Cathy's Curse (1977) – Eddy Matalon.
'Go on! You filthy female cow, make us laugh!!!!'
A family move into the father's (Alan Scarfe) ostentatious ancestral abode, his high-anxiety wife (Beverly Murray), still traumatized from a recent tragedy, and their only child, blonde moppet Cathy (Randi Allen), who immediately proceeds to brattishly spook-out all in sundry with her hellaciously skeevey doll in deliciously fromage-laden French Canadian creeper Cathy's Curse.

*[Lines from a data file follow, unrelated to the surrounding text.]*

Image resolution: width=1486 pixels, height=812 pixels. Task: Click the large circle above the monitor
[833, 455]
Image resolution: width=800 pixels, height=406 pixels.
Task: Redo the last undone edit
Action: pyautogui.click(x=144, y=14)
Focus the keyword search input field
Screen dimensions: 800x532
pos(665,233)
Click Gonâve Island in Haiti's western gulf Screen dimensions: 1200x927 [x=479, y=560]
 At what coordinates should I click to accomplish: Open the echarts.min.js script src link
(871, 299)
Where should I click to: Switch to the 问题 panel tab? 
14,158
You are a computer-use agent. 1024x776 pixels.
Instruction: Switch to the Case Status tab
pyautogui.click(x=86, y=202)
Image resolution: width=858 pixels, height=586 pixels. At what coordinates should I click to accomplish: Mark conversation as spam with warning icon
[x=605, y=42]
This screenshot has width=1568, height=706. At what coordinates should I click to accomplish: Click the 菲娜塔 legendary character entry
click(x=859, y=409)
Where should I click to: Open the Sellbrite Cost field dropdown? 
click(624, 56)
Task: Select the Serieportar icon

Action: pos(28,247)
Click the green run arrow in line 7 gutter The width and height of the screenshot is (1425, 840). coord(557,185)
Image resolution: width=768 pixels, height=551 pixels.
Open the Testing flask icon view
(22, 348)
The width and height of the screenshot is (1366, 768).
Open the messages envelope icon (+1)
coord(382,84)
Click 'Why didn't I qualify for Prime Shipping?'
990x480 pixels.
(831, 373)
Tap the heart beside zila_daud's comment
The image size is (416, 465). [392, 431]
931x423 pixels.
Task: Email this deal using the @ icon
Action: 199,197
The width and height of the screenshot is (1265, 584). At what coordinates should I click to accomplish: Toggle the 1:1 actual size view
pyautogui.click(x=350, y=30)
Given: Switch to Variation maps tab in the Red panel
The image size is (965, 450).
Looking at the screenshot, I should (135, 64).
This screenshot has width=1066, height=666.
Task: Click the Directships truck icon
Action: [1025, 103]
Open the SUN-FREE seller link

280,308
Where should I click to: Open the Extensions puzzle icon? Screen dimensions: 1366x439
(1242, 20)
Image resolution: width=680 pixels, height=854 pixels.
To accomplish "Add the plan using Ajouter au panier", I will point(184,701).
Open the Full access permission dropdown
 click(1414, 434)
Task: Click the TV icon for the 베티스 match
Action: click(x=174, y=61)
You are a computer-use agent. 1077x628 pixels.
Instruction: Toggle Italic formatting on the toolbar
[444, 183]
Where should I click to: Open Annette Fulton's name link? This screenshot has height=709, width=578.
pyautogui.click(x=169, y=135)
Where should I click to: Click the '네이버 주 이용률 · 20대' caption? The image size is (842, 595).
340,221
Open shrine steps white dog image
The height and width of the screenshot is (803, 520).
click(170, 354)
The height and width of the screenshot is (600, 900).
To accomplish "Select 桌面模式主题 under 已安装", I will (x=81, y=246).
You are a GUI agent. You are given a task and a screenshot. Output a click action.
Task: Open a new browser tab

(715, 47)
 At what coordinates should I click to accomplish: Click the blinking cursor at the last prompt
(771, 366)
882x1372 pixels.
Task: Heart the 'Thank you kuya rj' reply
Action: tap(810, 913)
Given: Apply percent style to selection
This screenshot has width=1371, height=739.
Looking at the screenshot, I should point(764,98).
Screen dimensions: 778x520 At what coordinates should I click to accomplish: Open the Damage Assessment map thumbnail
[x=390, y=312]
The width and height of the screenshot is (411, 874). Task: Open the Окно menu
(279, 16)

Steeped with such overripe ingredients as these can have a tendency to spoil over time, happily, the lengthy maturation process has galvanized the inherent kitschy kookiness, the crudamentary FX, and mirthsome mock melodrama, making Cathy's Curse an enjoyable, creaky-creepy, supernaturally-inflected soap opera to cherish! There's some especially flavoursome dialogue, delivered over earnestly by over eager actors, providing a splendour of unplanned hilarity! Two of the most endearing characters are shambling dipso gardener Paul, who bares a distractingly uncanny likeness to Fleetwood Mac Drummer, Mick Fleetwood, and a blandly inauthentic medium, her sterile lines delivered with all the dynamism of a congealed omelette, her confrontation with a tweaked grammie Clampett is B-Movie gold! All too few film-makers can resist recycling the water into blood gag, but Cathy's Curse had the chutzpah to up the ante, by queasily throwing in an additional fistful of yucky-sucky leeches!